Source
Department of Urology, The James Buchanan Brady Urological Institute, Johns Hopkins Medical Institutions, Baltimore, MD, USA. aburnett@jhmi.edu
Abstract
INTRODUCTION:
Erectile dysfunction persists as a major functional complication of nerve-sparing radical prostatectomy.
AIM:
To evaluate retrospectively the potential benefit of erythropoietin administration to improve erectile function recovery following radical prostatectomy.
METHODS:
Preoperatively potent patients who underwent nerve-sparing radical retropubic prostatectomy between March 2005 and February 2006 elected to receive erythropoietin treatment (40,000 IU subcutaneously, single injection on their preoperative day; treatment group, N = 15). A contemporaneous clinically matched cohort comprising patients who elected postoperative standard surveillance only served for comparison (control group, N = 21).
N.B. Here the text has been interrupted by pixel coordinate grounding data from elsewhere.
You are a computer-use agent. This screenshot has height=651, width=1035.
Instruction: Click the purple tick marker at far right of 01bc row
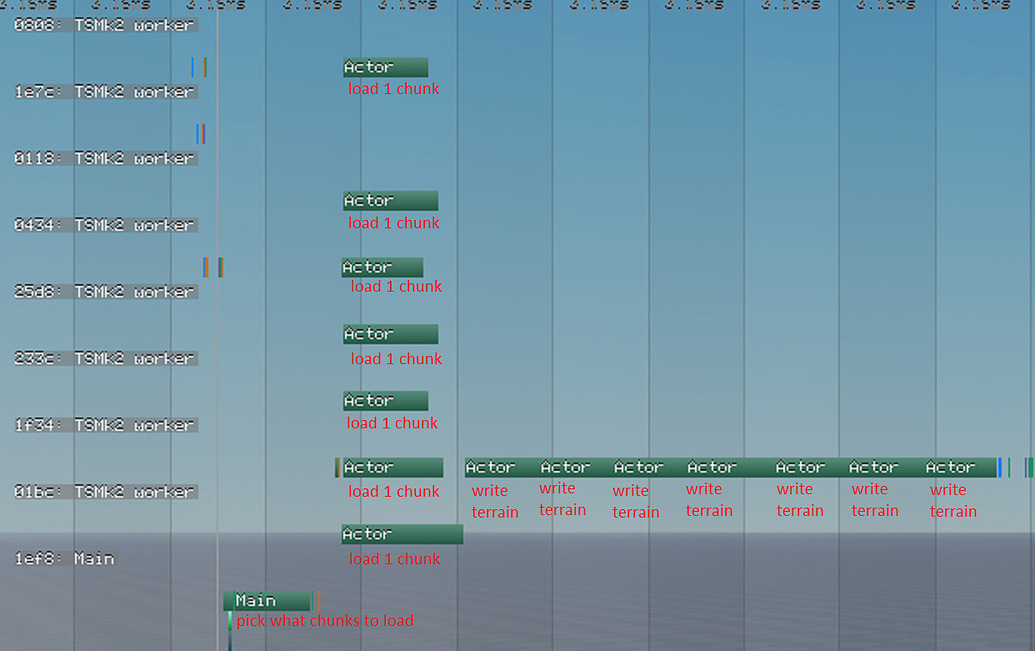pos(1026,467)
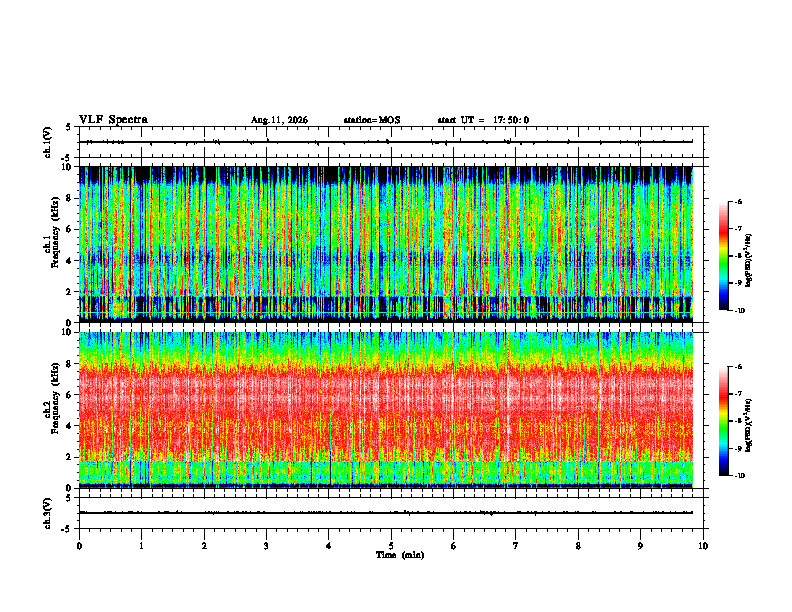Click the upper PSD color scale bar

tap(723, 256)
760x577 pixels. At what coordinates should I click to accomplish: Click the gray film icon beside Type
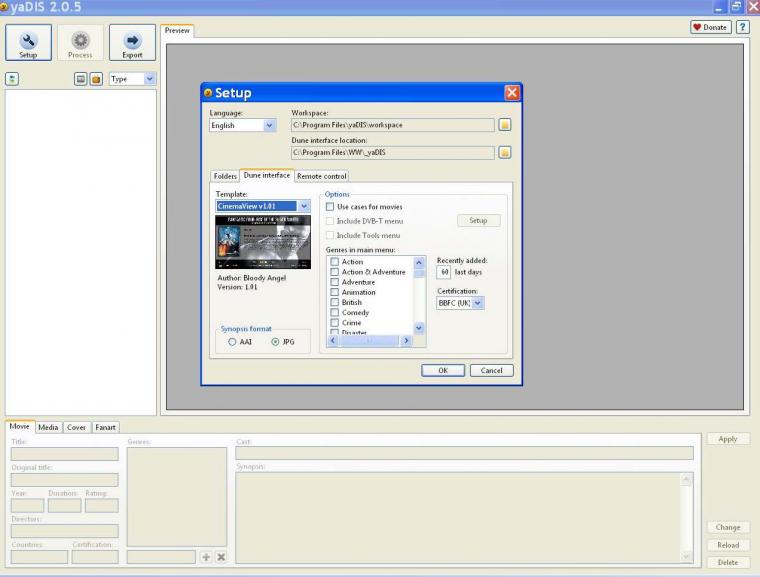point(81,79)
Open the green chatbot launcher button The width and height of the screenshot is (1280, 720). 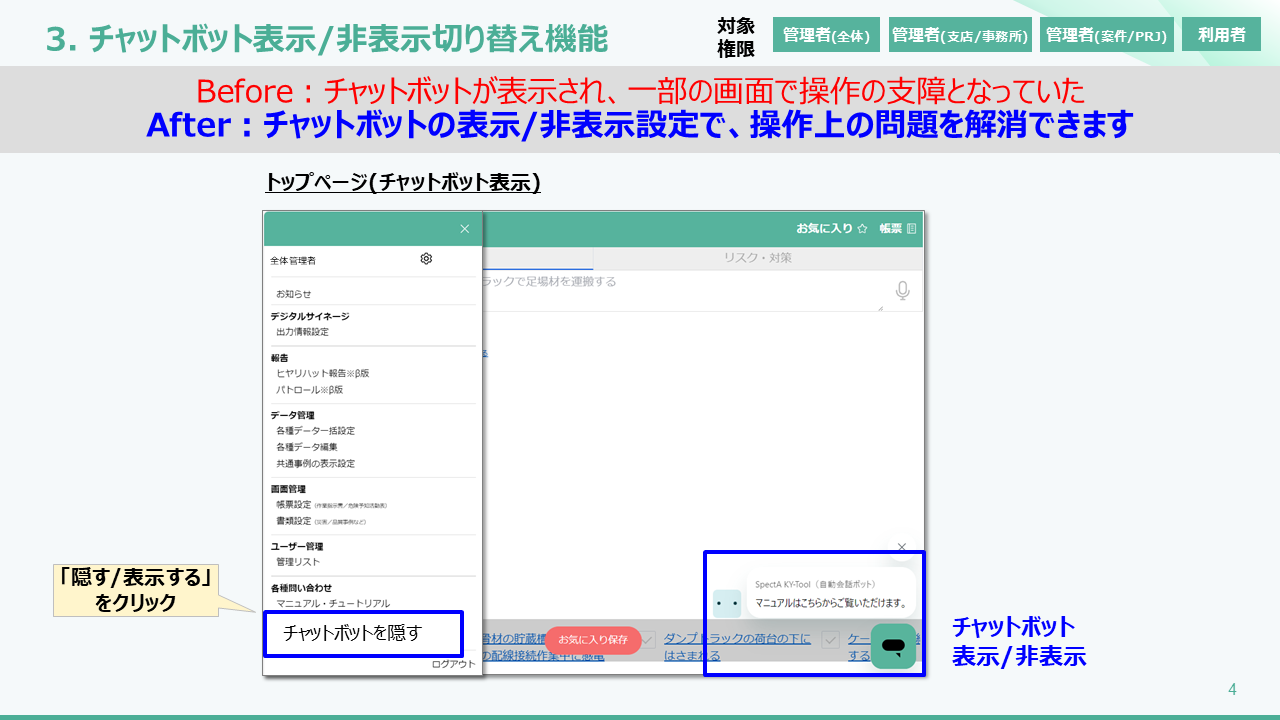coord(893,646)
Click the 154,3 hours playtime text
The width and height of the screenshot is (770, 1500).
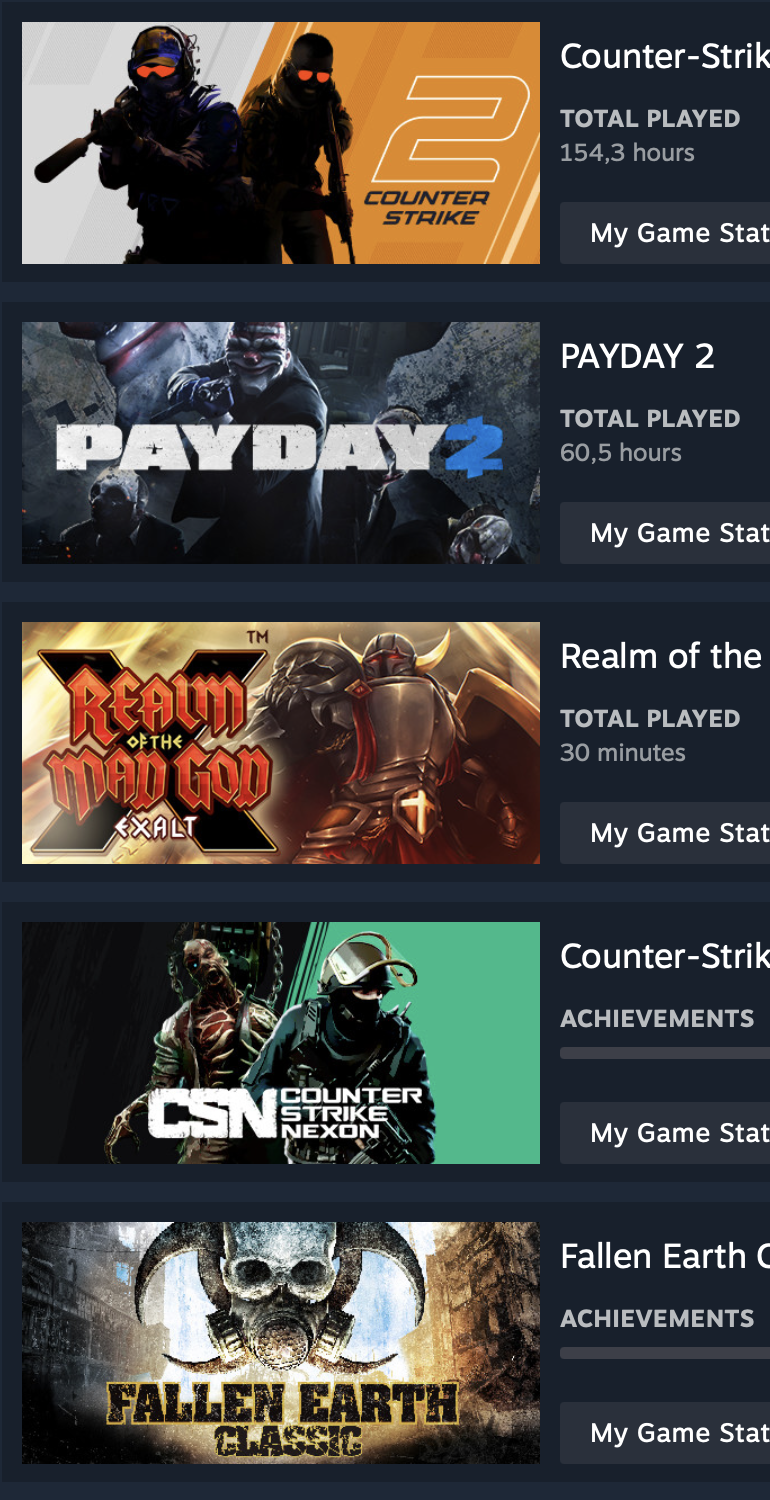[627, 153]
Phosphodiesterase type 5 (PDE5) inhibitor "on-demand" use was applied. Potency evaluations were monitored by International Index of Erectile Function-5 questionnaires administered preoperatively and at 3, 6, and 12 months postoperatively.
MAIN OUTCOME MEASURE:
Erection recovery.
RESULTS:
Health comorbidities as well as erectile function status were demonstrated to be no different between groups at baseline. Erythropoietin-treated patients demonstrated significantly higher postoperative International Index of Erectile Function-5 questionnaire scores than control group patients at 3, 6, and 12 months postoperatively with or without use of PDE5 inhibitors (P < 0.05). At 12 months postoperatively, the percentages of patients performing sexual activity were 87% and 68% of erythropoietin-treated and control patients, respectively (P = 0.213), although the erythropoietin-treated patients had a significantly greater ability to perform sexual intercourse with minimal or no difficulty (P < 0.05).
CONCLUSION:
Erythropoietin administration on the preoperative day before undergoing nerve-sparing radical prostatectomy in men reporting normal erectile function preoperatively may confer improved erectile function recovery postoperatively.